It seems the theme for Summer 2012 revolves around breaking through records. From the record-breaking temperatures here across the U.S., to the world-record performances across the Pond, people are taking notice.
However, some Americans and global Olympic watchers alike may not be as aware of the attempt to break from the record-setting handcuffs that have been placed on brands, athletes, and Olympics patrons by the London Organizing Committee of the Olympic Games.
As countries and countrymen across the globe have prepared themselves for the irreplaceable two-week span, the LOCOG will be keeping a close eye.
This year, the LOCOG has put into place a form of “Brand Police.” These “Police” are currently patrolling the shops and streets of London to try to prevent and punish any attempt at Guerilla marketing tactics by storeowners, athletes, and/or patrons. But seriously, Brand Police? It may seem justified, due to the recent value of the Olympics brand that Brand Finance has placed at $47.6 billion dollars. Coincidentally, worth more than all of its major sponsors—Coca-Cola, Acer, ATOS, Dow Chemical, General Electric, McDonalds, Omega, Panasonic, Proctor & Gamble, Samsung and Visa—combined. Ideally, what brand wouldn’t want a chance to take home a piece of that brand-exposure gold?
No one is excluded from this branding lockdown. Athletes are prohibited to publicly mention companies or products that are not sponsors, such as Nike. Not in press conferences, not on clothing, not on Twitter. For American track athlete, Nick Symmonds, his $11,000 “Hanson Dodge” tattoo was auctioned off as a promotional sponsor on his upper arm. Quite a high price, considering Symmonds is forced to cover the tattoo during his race and can only show it off during the few minutes before and after his one event.
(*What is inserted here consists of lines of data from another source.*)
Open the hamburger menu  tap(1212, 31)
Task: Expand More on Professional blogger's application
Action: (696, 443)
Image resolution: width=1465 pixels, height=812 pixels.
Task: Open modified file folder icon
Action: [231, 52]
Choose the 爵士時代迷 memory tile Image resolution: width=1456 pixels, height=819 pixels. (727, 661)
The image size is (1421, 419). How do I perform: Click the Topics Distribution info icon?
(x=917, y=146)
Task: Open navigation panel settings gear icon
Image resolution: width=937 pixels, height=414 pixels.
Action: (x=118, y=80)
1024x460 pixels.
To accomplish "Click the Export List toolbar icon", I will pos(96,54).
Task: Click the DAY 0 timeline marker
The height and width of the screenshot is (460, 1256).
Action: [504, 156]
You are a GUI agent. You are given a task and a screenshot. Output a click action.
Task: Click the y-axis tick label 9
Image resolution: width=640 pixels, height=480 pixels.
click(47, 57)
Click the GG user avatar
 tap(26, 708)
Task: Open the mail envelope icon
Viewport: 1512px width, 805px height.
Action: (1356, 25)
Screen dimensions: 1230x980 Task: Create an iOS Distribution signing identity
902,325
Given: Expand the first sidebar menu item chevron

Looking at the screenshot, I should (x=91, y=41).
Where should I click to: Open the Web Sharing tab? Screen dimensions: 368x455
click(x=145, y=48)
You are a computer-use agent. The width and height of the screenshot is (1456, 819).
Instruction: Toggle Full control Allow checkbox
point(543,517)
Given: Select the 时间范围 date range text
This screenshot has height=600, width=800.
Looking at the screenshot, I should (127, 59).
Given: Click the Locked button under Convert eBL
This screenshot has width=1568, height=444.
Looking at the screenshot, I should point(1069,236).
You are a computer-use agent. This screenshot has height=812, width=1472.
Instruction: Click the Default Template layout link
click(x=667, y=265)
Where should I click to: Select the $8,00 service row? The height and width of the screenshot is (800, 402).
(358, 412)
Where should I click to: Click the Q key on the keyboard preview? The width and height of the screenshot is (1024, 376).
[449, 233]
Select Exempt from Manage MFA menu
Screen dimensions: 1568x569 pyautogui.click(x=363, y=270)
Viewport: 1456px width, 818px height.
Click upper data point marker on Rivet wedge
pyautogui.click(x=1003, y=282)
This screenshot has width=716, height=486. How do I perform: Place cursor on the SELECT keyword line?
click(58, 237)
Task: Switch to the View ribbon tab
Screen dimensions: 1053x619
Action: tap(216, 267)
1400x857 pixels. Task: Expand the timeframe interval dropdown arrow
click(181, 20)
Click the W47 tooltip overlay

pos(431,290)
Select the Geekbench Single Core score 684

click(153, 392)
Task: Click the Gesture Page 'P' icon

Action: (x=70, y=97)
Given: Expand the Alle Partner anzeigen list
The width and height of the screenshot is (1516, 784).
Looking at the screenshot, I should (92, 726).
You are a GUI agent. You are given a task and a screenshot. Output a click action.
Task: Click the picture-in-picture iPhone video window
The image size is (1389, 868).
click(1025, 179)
The LOCOG has now risen above the expansion of branded entertainment in an attempt to reach a level that can contain it, if at all possible. Strict enforcement of rules and regulations are surrounding athletes and corporate brands at the Summer 2012 Olympics in London—some 300-plus enforcement “Police” are monitoring and reporting violations they see. This means that exclusive rights are being protected for the eleven “top-tier” sponsors mentioned above.
No big deal though, the price tag for a simple “top-tier” sponsorship is only around $100 million. And of course, there are also some 44 other “small” sponsorships like British Airways and Adidas that only had to pay a mere $65 million, roughly. Even with cash like that, they are not as fortunate as the major brands. The “smaller” brands are permitted, only, during designated times and within certain parameters. But everyone must be careful. If not properly granted rights and clearance, words like: “Olympics,” “2012,” gold,” “London,” “twenty twelve,” or “medals” have a chance of flagging the “Brand Police,” especially if two or more are in the same sentence. The “Brand Police” don’t write a simple, slap-on-the-wrist ticket either. For example, if an individual decides to walk around the Olympic village wearing a shirt that says Pepsi, how about a fine of $30,000? For spectators in London, stay clear of those in purple tops and hats.
As for the retail and restaurants located around the London Olympic area, all brand names not included as sponsors, must be covered up or removed. Not even manufacturers’ logos on soap dispensers and toilets are safe from the “Brand Police.” Window stickers promoting “the games” and “London” as a whole, are protected by the “Brand Police” as well. Instead, the LOCOG is advising companies and brands to promote the Olympics with simple acts of patriotism, such as a country’s flag. Not to worry, they can always pay the Olympic brand more money to use THEIR officially licensed merchandise.
The “Brand Police” are already busy. A local bakery shop owner was flagged because he hung five bagel rings in his window to resemble the Olympic rings. The owner was forced to take them down after just a half hour of exposure. Other examples of “violators,” according to “Brand Police,” include: a doll maker selling small dolls for £1 wearing a ‘summer Olympic outfit,’ a cake baker using rings on a cake, and even Kate Middleton’s mother using ‘Let the Games Begin’ on her small-business website—Party Pieces.
Connecting, sharing and mere exposure continue to grow across the world, and the Olympic stage this summer could not be a better translation. Athletes, brands and passionate countrymen are involved in record-breaking spending as an attempt to increase their viewership and reach. Let the Branding Games begin.